I've tried to draw a line under it all and book us a holiday before we have a meeting about ivf!
Glad I found this thread, it's comforting to know people in the same boat but at the same time I feel sad more people are suffering the same as me everytime the next period starts! Hugs all round ladies xx

SnuggyBuggy · 08/03/2019 07:18

I remember the life on hold thing. Actually in our case we did end up going on a road trip holiday, I convinced just beforehand and spent a fair bit of time puking at the side of the road Blush

cupcakesandglitter · 08/03/2019 13:56

@skyfullofstars totally with you there. It's not even like I want to do these things and I'm holding myself back - i DONT want to do any of the things you can't do when pregnant 'just in case'. We've been talking about going on holiday mostly because I'm sick of this country but I know I'm not going to 'relax' and magically forget about TTC.

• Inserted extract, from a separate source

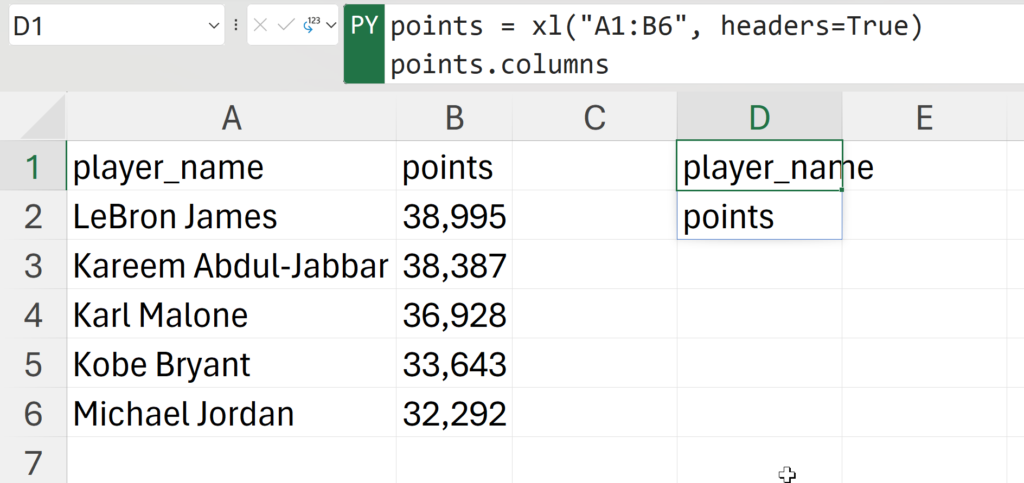Click the green PY Python badge
Image resolution: width=1024 pixels, height=483 pixels.
point(364,28)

TMI here but does anyone else have this issue - I can sort of not think about TTC sex but as soon as we start BD all I can think about is getting pregnant? Like I can't not think about it even when BD

smarty14 · 08/03/2019 17:11

@cupcakesandglitter i hate to admit when we do i'm like ooh could be the time we concieve

PaintingOwls · 08/03/2019 17:32

RobynC19

I feel like everyone else just winks at a man and it happens.

I think that's the perception because you only hear the success stories and in real life no one ever talks about it. One of my close friends only told me once she was pregnant that it had taken her 2 years to conceive. Until that point she'd only told her sister.

I stupidly told several people when I started TTC and now it's extremely awkward because I'm obviously not pregnant.

notsurewhatshappening

ttc killed our sex life and it never recovered.

I'm really worried that we're approaching this point. The other day DP made a comment after we DTD and was surprised when I said that actually it wasn't my fertile window and I'd only jumped him for fun.

This whole process is killing me too. I used to be so hopeful and optimistic but now I think that it'll never happen. We're looking to buy a house and I just think what is the point of getting a 3 bed to rattle around in? That would be so depressing, a daily reminder that I still haven't got a baby.